Von diesem immensen Fresko aus ging auf die italienische und europäische Kunstgeschichte so etwas wie »ein mächtiger Bergstrom« nieder, »befruchtend und verwüstend zugleich«, wird Wölfflin 1899 unter Verwendung einer schönen und mittlerweile berühmt gewordenen Metapher sagen: nichts sollte so bleiben wie zuvor. Giorgio Vasari schreibt in einem berühmten Abschnitt aus seinem Künstlerleben sehr eindrücklich: »Dieses Werk war und ist wahrlich die Leuchte unserer Kunst, die der Kunst der Malerei so viel Nutzen und Licht geschenkt hat, daß es ausreichend war, um die Welt zu erleuchten.« Leuchte, Licht, erleuchten: drei Worte Vasaris, dem Herzen derer nahe, die an jenem 31. Oktober 1512 bei der Vesper zugegen waren. Aber es handelt sich hier nicht nur um Licht, das von der weisen kontrastreichen Verwendung der Farbe ausgeht oder von der Bewegung, die das Meisterwerk Michelangelos beseelt, sondern von der Idee, die die große Decke durchzieht: es ist das Licht Gottes, das die Fresken und die ganze päpstliche Kapelle erhellt. Jenes Licht, das mit seiner Macht das Chaos und die Dunkelheit besiegt, um Leben zu schenken: in der Schöpfung und in der Erlösung. Und die Sixtinische Kapelle erzählt diese Geschichte des Lichts, der Befreiung, des Heils, sie spricht von der Beziehung Gottes zur Menschheit. Mit der genialen Decke von Michelangelo wird der Blick angeregt, die Botschaften der Propheten durchzugehen, zu denen sich die heidnischen Sybillen in der Erwartung Christi gesellen, bis hin zum Anfang von allem: »Im Anfang schuf Gott Himmel und Erde« (Gen 1,1). Mit einzigartiger Ausdruckskraft zeichnet der große Künstler Gottvater, sein Handeln, seine Macht, um klar zu sagen, daß die Welt nicht von der Dunkelheit, dem Zufall, dem Absurden hervorgebracht wird, sondern einer Vernunft entstammt, einer Freiheit, einem höchsten Akt der Liebe. In jener Begegnung zwischen dem Finger Gottes und dem des Menschen nehmen wir den Kontakt zwischen Himmel und Erde wahr; in Adam tritt Gott in eine neue Beziehung zu seinem Geschöpf, der Mensch steht in direkter Beziehung zu ihm, er ist von ihm gerufen, er ist nach dem Bild Gottes geschaffen, ihm ähnlich.

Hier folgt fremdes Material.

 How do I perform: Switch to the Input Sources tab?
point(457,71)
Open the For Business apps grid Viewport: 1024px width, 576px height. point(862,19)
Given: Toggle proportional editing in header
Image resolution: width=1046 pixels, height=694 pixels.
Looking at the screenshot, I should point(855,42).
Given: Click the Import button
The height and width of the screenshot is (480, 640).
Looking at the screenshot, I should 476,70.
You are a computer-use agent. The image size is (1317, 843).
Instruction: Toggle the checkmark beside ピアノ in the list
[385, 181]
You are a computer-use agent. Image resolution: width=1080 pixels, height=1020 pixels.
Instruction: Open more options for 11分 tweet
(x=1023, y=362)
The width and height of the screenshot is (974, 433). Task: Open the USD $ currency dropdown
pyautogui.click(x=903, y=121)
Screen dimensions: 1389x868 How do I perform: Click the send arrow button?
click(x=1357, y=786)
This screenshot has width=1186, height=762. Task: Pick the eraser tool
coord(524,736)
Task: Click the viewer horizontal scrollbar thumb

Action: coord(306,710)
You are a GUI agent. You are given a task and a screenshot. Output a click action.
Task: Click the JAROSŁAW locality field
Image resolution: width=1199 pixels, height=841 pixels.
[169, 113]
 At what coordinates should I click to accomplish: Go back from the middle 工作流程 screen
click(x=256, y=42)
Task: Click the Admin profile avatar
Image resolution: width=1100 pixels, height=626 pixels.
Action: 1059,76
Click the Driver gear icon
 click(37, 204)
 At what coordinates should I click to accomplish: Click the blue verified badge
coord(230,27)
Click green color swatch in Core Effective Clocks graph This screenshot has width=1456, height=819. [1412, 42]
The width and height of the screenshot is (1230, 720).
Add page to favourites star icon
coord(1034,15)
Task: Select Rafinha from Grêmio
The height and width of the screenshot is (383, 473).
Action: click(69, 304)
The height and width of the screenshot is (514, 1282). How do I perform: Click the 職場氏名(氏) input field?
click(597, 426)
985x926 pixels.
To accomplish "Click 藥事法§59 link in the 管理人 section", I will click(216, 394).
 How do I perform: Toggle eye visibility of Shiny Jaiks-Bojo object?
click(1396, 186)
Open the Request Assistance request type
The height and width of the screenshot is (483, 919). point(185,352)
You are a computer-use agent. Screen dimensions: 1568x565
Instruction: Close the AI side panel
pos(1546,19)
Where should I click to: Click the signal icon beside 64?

Zwanzig Jahre später wird Michelangelo im Jüngsten Gericht das große Gleichnis des Weges der Menschheit abschließen, indem er den Blick auf die Erfüllung dieser Wirklichkeit der Welt und des Menschen lenkt, auf die endgültige Begegnung mit Christus, dem Richter der Lebenden und der Toten. Heute abend hier in der Sixtinischen Kapelle zu beten, eingehüllt in die Geschichte Gottes mit dem Menschen, die in den Fresken über uns und um uns wunderbar dargestellt ist, ist eine Einladung zum Lobpreis, eine Einladung, mit allen Heiligen die Worte des Gesangs der Apokalypse zu Gott, dem Schöpfer, Erlöser und Richter der Lebenden und der Toten, zu erheben: »Amen, halleluja! […] Preist unseren Gott, all seine Knechte und alle, die ihn fürchten, Kleine und Große! […] Halleluja! […] Wir wollen uns freuen und jubeln und ihm die Ehre erweisen« (19,4.5.7a). Amen.